General terms and conditions
General Terms and Conditions of Sales LODA nv
Article 1 – Scope
1.1. These general terms and conditions apply exclusively to all offers, invoices, agreements or other writings in which LODA nv acts as the seller and the other contracting party is not a consumer in the sense of Art. I.1., 2° Wetboek van Economisch Recht.
1.2. The general terms and conditions of the buyer are explicitly excluded, even if they would not conflict with these terms and conditions.
1.3. These terms and conditions may only be waived by written agreement signed individually for approval by LODA nv.
Article 2 – Delivery and transportation
2.1. The delivery and the receipt of the goods takes place in the warehouses of LODA nv in Beerse.
2.2. The transfer of the risk takes place at the point in time when the goods are placed at the disposal of the buyer in the warehouses of LODA nv, even if LODA nv would organize the transport.

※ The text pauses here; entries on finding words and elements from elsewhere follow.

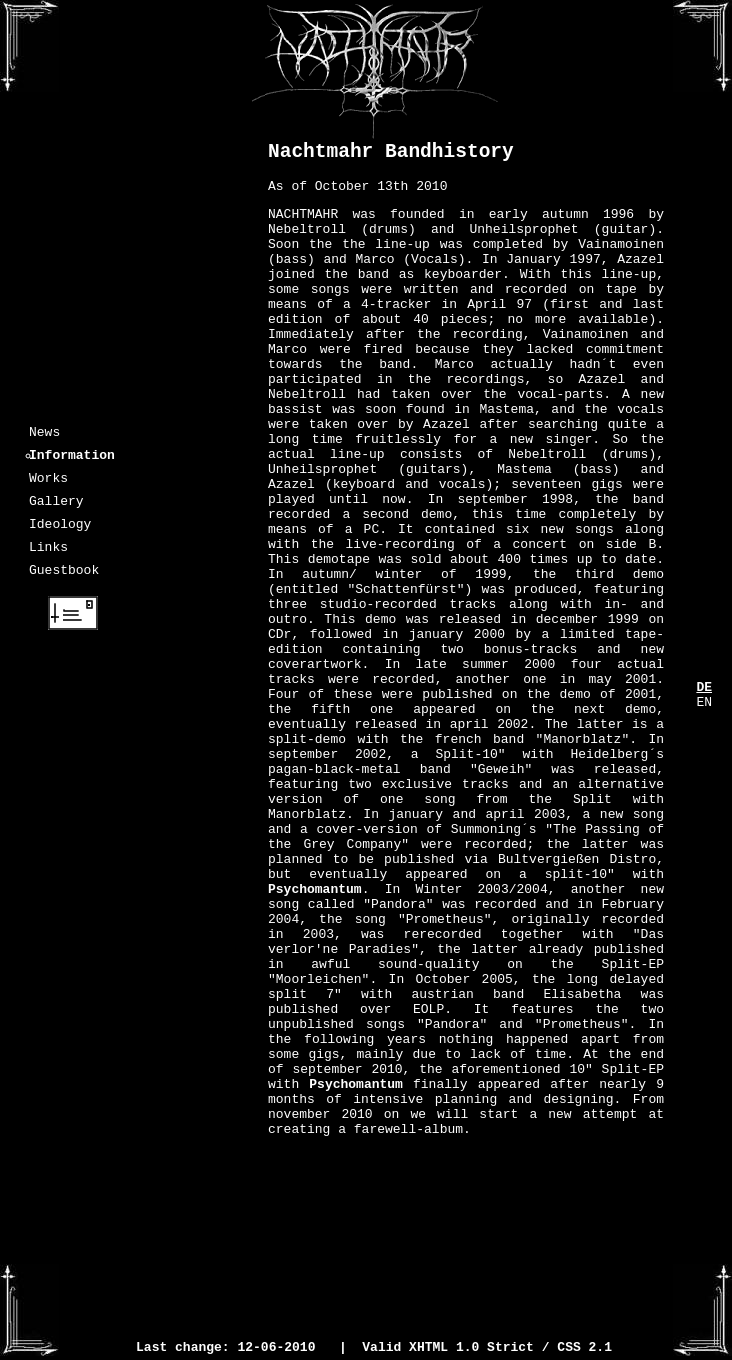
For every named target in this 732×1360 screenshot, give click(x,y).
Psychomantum (315, 1043)
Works (48, 486)
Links (48, 564)
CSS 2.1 (584, 1349)
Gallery (56, 512)
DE (704, 689)
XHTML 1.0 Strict (471, 1349)
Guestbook (64, 590)
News (44, 434)
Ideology (60, 538)
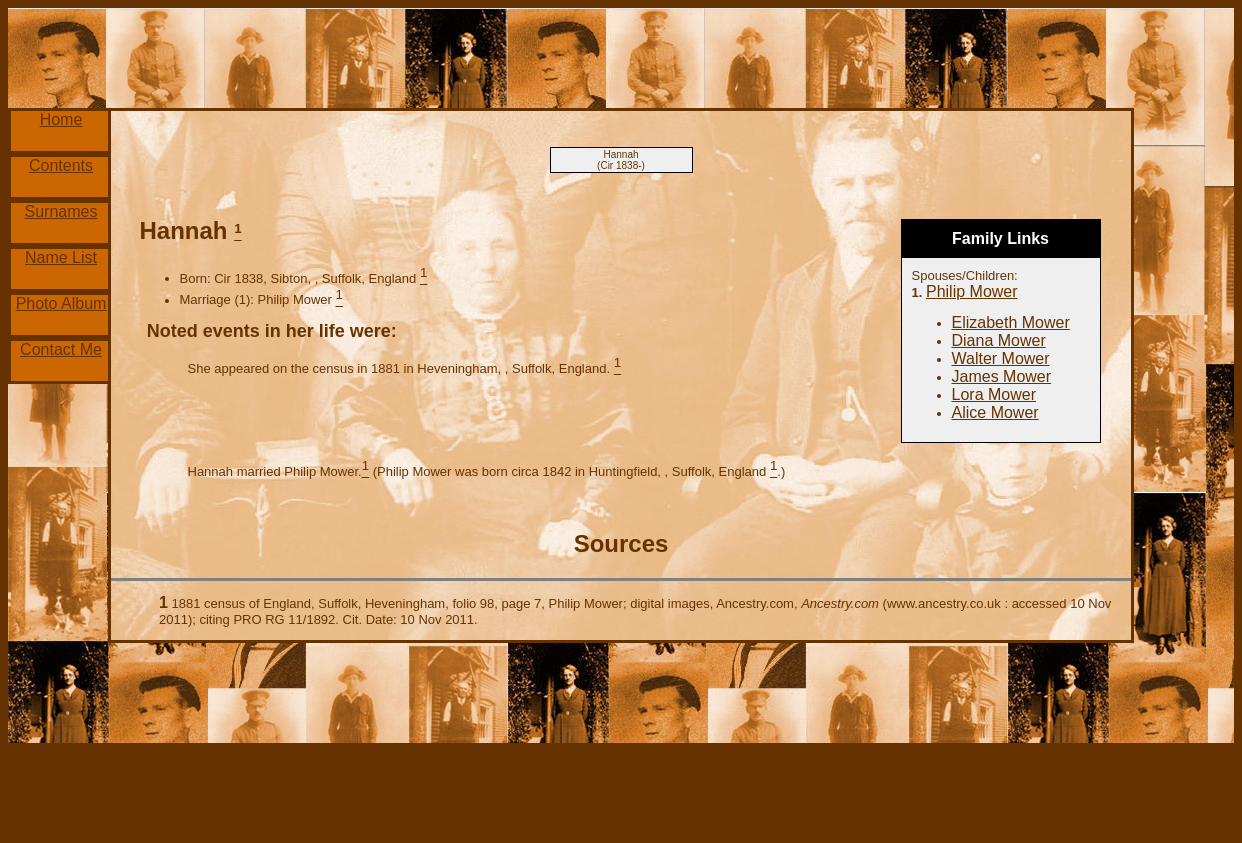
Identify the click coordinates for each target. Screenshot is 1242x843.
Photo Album (61, 303)
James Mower (1002, 376)
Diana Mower (999, 340)
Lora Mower (994, 394)
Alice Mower (995, 412)
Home (61, 119)
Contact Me (61, 349)
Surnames (61, 211)
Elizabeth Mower (1011, 322)
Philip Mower (972, 291)
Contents (61, 165)
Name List (61, 257)
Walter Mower (1001, 358)
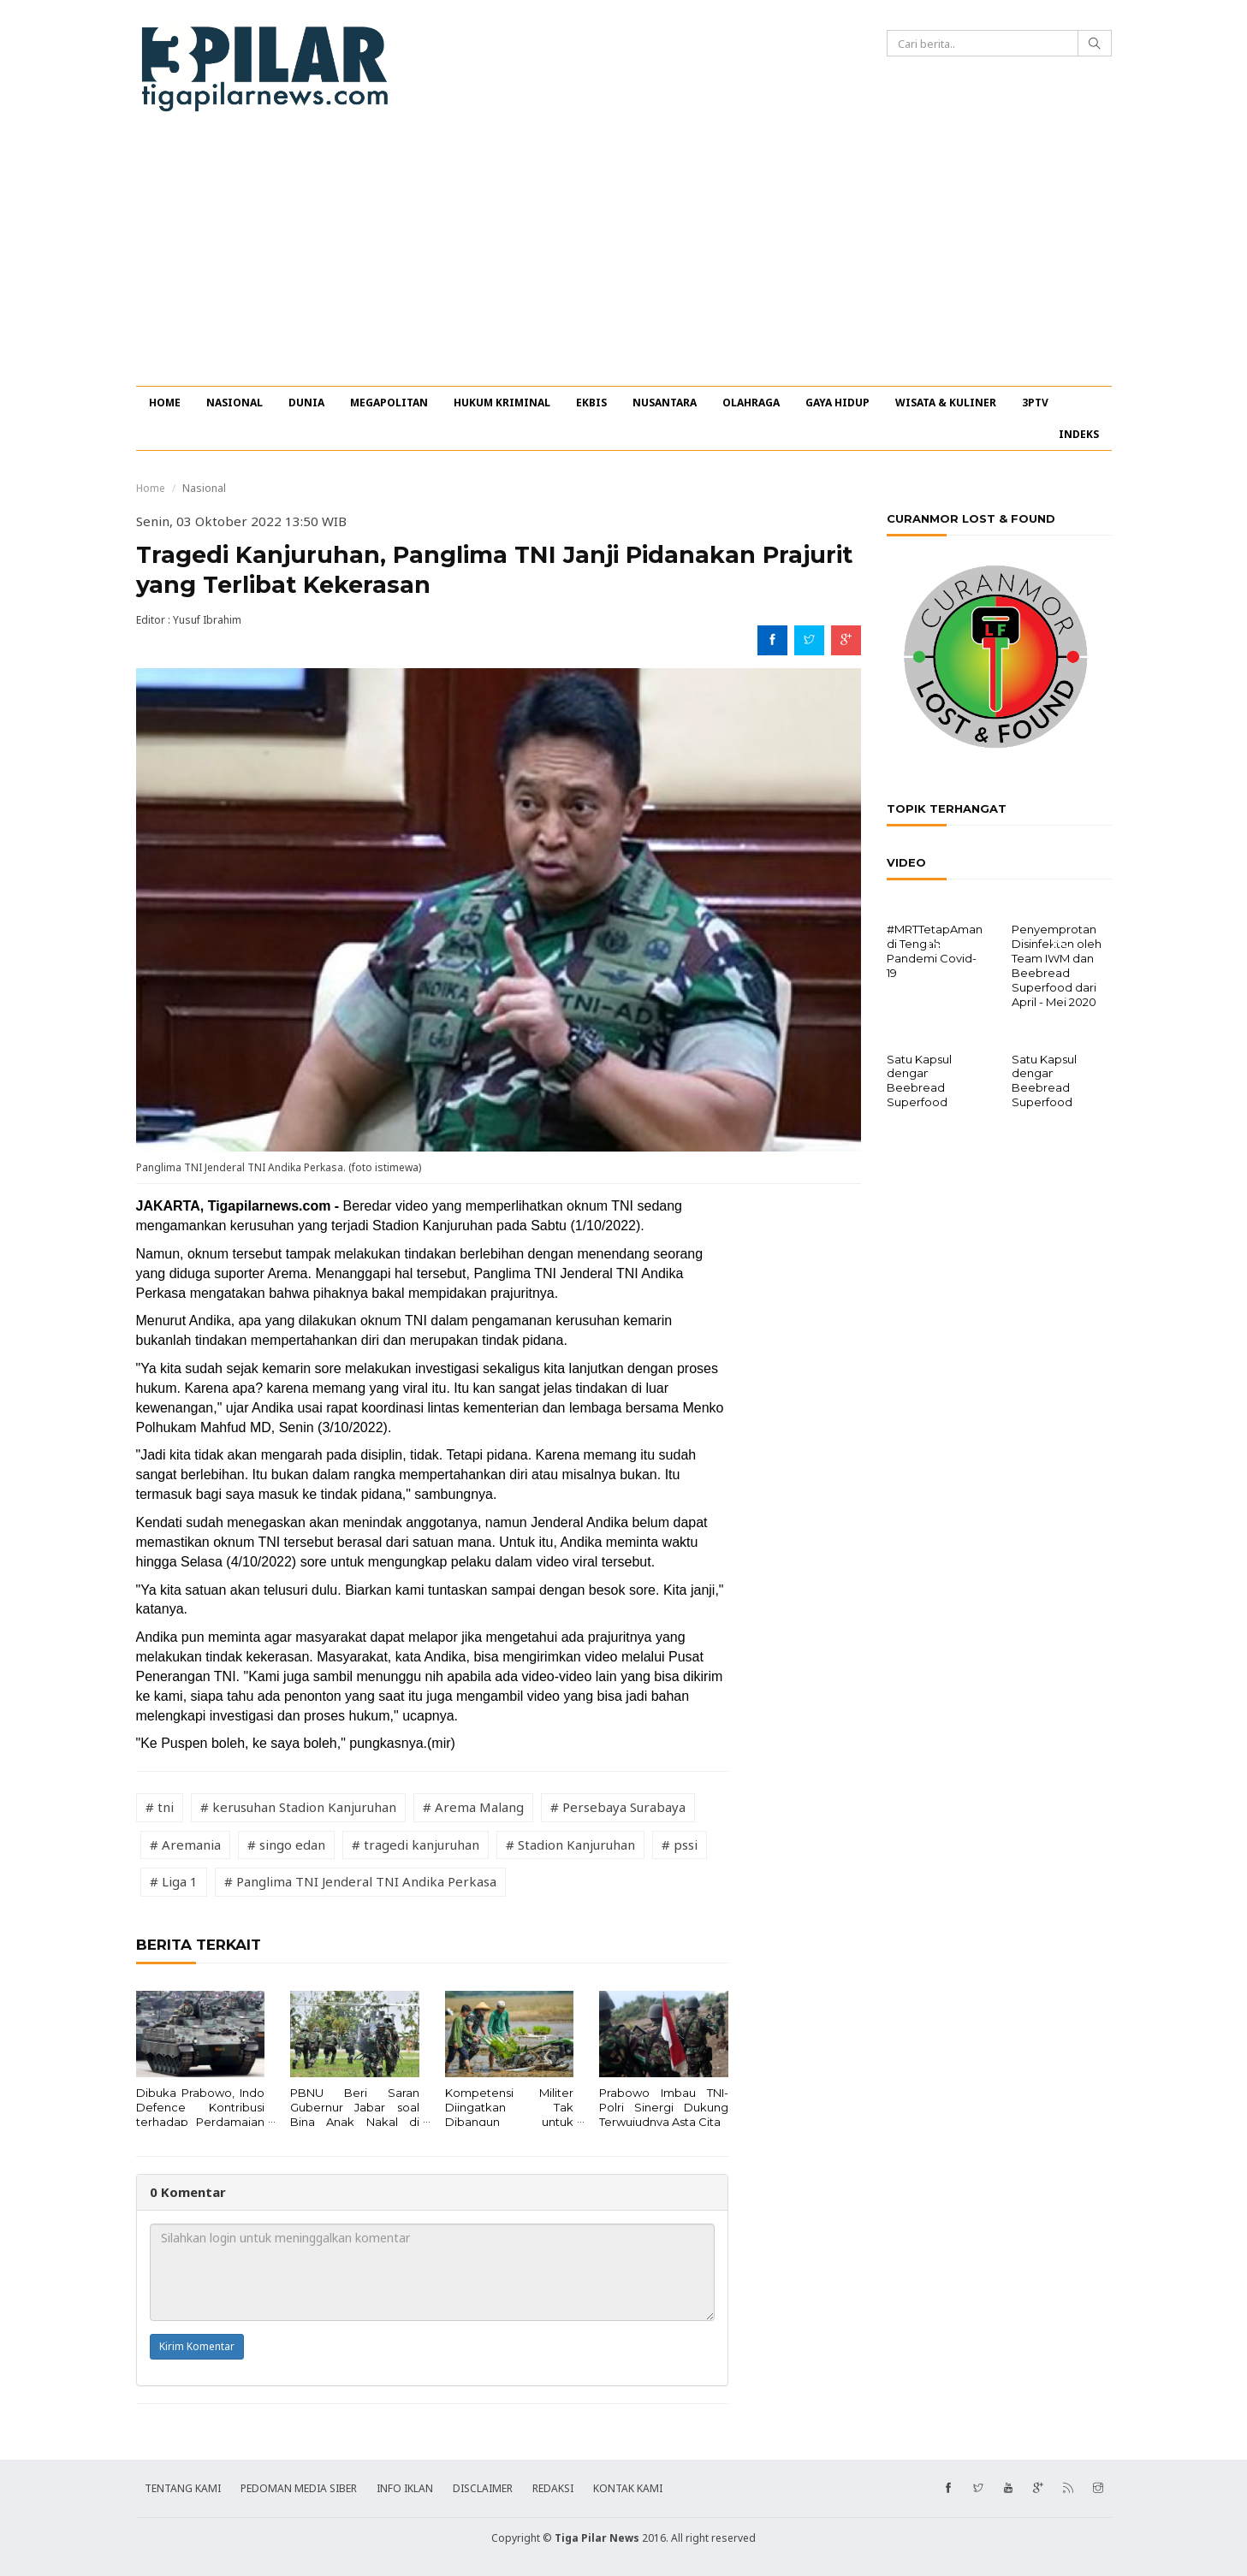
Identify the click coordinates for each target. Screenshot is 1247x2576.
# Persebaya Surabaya (618, 1806)
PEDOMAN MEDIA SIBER (298, 2488)
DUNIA (306, 402)
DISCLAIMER (483, 2488)
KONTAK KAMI (627, 2488)
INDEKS (1079, 434)
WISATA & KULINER (945, 402)
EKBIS (591, 402)
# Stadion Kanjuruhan (570, 1844)
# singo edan (286, 1844)
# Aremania (185, 1844)
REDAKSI (552, 2488)
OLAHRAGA (751, 402)
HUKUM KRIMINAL (502, 402)
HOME (165, 402)
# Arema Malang (473, 1806)
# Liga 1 (174, 1881)
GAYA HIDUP (837, 402)
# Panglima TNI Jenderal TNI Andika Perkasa (360, 1881)
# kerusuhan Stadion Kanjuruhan (298, 1806)
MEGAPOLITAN (389, 402)
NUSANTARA (664, 402)
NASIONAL (234, 402)
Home (150, 488)
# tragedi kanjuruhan (415, 1844)
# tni (159, 1806)
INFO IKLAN (405, 2488)
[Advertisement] (623, 257)
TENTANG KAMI (183, 2488)
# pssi (680, 1844)
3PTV (1035, 402)
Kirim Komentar (197, 2346)
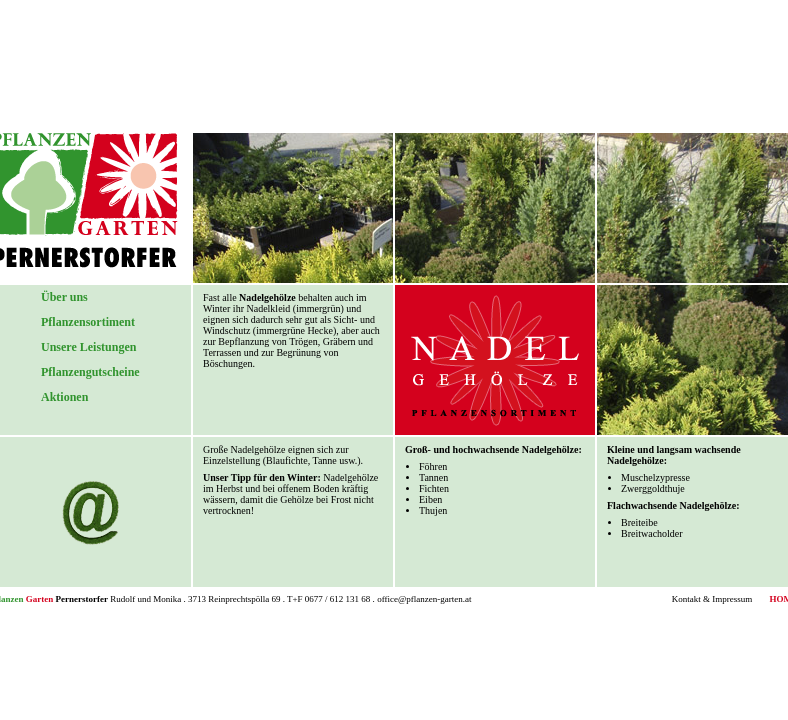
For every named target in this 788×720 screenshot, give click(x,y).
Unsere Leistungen (88, 347)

2.3. The goods are deemed to be delivered in good condition, except in the case of express written reservation by the buyer.
2.4. The buyer is obligated to check both the contents and the packaging of the goods to signal any defects or damage at the time of delivery. The buyer must also check the goods on delivery on their conformity.
In the absence of any written protest – sent to LODA nv by registered mail – within 48 hours of delivery of the goods, the buyer is deemed to have accepted them definitively.
2.5. The shipment or transport of the goods always takes place on the responsibility and risk of the buyer, and this by means of transport at the option of LODA nv, this notwithstanding the retention of title of LODA nv.
Article 3 – Prices
3.1. All prices are mentioned in euro and are excluding VAT and/or other taxes unless expressly stated otherwise.
Article 4 – Retention of title
4.1. All delivered goods and materials remain the property of LODA nv until the full payment of the purchase price of these goods.
4.2. If the Buyer has not paid the goods within the term of payment provided, the buyer must return the goods within 24 hours after the expiry of this term of payment to LODA nv at its registered office at 2340 Beerse, Biezenstraat 21, without a formal notice of default being required.
Article 5 – Term of delivery
5.1. The term of delivery provided by LODA nv is only given an approximation. The exceeding this term cannot give rise to any compensation or to unilateral termination of the agreement
5.2. LODA nv is not liable for late deliveries which are caused by force majeure, such as but not limited to: strike, fire, sickness or accident among the personnel of LODA nv, telecommunications problems, business interruptions or shortcomings of LODA nv’s suppliers or acts of third parties. In such a case of force majeure, LODA nv will have the right to either suspend its obligations as long as the cause of the force majeure exists or, if the force majeure lasts more than six months, terminate the agreement by law, without lODA nv being liable for any damages in either case.
Article 6 – Billing and payment
6.1. Unless expressly stated otherwise, each invoice is payable at the seat of LODA nv by due date stated on the invoice. This right is not waived by the issuance of a promissory note.
6.2. In the case of late payment of an invoice, all other invoices still outstanding will become due immediately without any prior notice.
6.3. In the case of late payment of an invoice, an interest for late payment of 1% of the amount in principal for each started month of delay, will be due from the due date, by law and without a formal notice of default being required, this increased with a fixed conventional compensation of 10% of the principal amount with a minimum of 65,00 EUR. LODA nv reserves the right to prove higher damages.
Article 7 – Suspension and termination of the agreement
7.1. LODA nv has the right to suspend its obligations and/or terminate the agreement at the expense of the buyer, including in the following cases:
- in case of breach of contract by the buyer, such as the late or partial payment of the purchase price, the entire or partial cancellation of the order by the buyer, …;
- in case of dissolution or liquidation of the buyer or if the buyer ceases its professional activities;
- in the event of bankruptcy, judicial agreement or any other fact which shows the buyer’s credit is at stake.
Article 8 – Miscellaneous provisions
8.1. The agreement between LODA nv and the buyer is governed exclusively by Belgian law, excluding its provisions on private international law.
8.2. The Courts of the district of Antwerp, department Turnhout will have exclusive jurisdiction to adjudicate any dispute arising under or in connection with the agreement between LODA nv and the buyer.
8.3. If any term or other provision of this Agreement is determined to be invalid, all other terms of these terms and conditions shall nevertheless remain in full force and effect.
Furthermore, in lieu of any such invalid term of provision, the parties hereto intend that there shall be added as a part of this agreement a provision as similar in terms to such invalid or unenforceable provision as may be possible and be valid and enforceable.